İnsanların barış içinde yaşama ideali hep var olmuştur. Sınıfsal çıkarları/çelişkileri gereği asgari müştereklerde buluşamayan , ortaklaşamayan toplum kesimleri arasında kalıcı barışı tahsis etmek mümkün olmamaktadır. İktidarın her türlü desteğini arkasına alan egemen sınıflar , burjuvazi geniş emekçi sınıfları sömürmeye devam etmekte, milli geliri kasasına doldurmaktadır. Adaletli bir gelir dağılımı olmayan bir ülkede gerçek anlamda bir barıştan bahsetmek mümkün olmamaktadır.

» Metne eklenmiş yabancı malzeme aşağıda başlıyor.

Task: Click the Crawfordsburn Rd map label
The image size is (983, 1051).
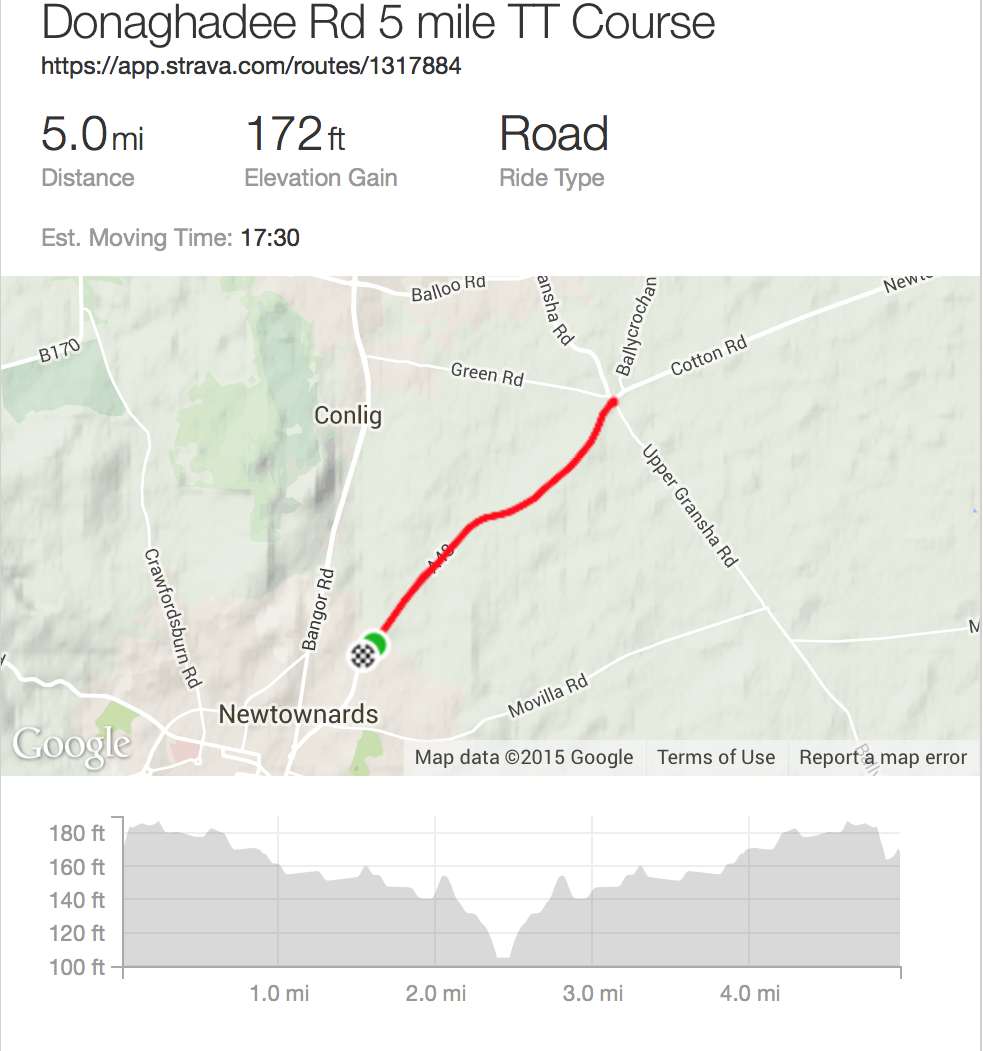Action: tap(171, 616)
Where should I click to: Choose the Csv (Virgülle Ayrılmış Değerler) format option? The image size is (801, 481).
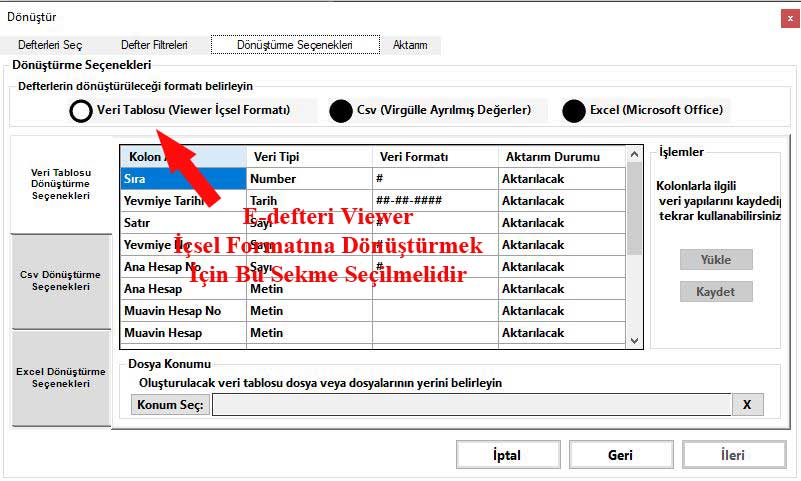click(341, 111)
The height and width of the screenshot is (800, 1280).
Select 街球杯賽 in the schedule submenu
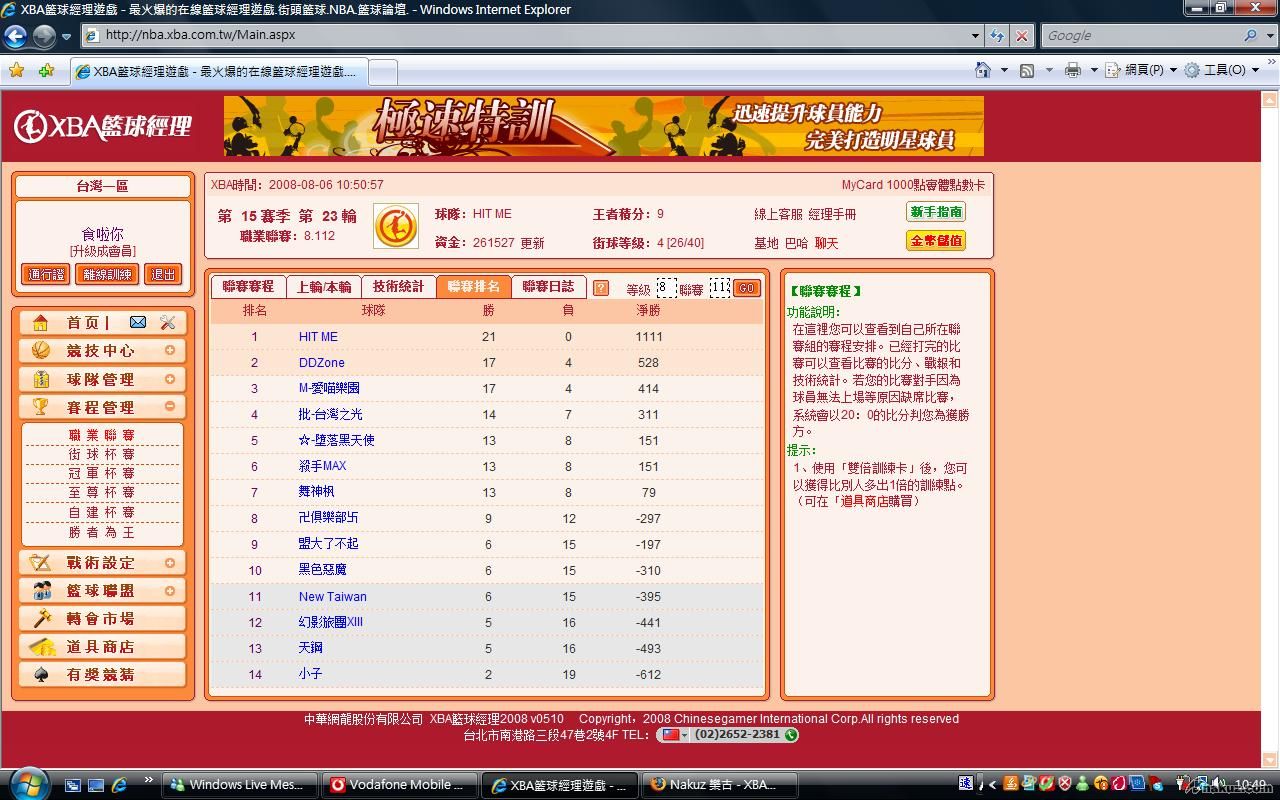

İnsanlığın daha doğrusu vahşi kapitalizmin ve onun uç noktası emperyalizmin kar hırsı sadece insana-işçi sınıfına değil doğaya karşı da bir savaş açmıştır. Ekolojik denge bozulmuş, insan-doğa barışı tahrip olmuştur.
Rekabetçi anlayışlar, bireyci yaklaşımlar insanlar arasındaki barışı yok etme noktasına getirmiştir. İnsan insanın yoldaşı , kardeşi olabilecekken insanlar, toplumlar birbirine düşman edilmiştir. Bugün başta Ortadoğu ve Yakındoğu olmak üzere dünyanın her yanı yangın yerine dönmüştür.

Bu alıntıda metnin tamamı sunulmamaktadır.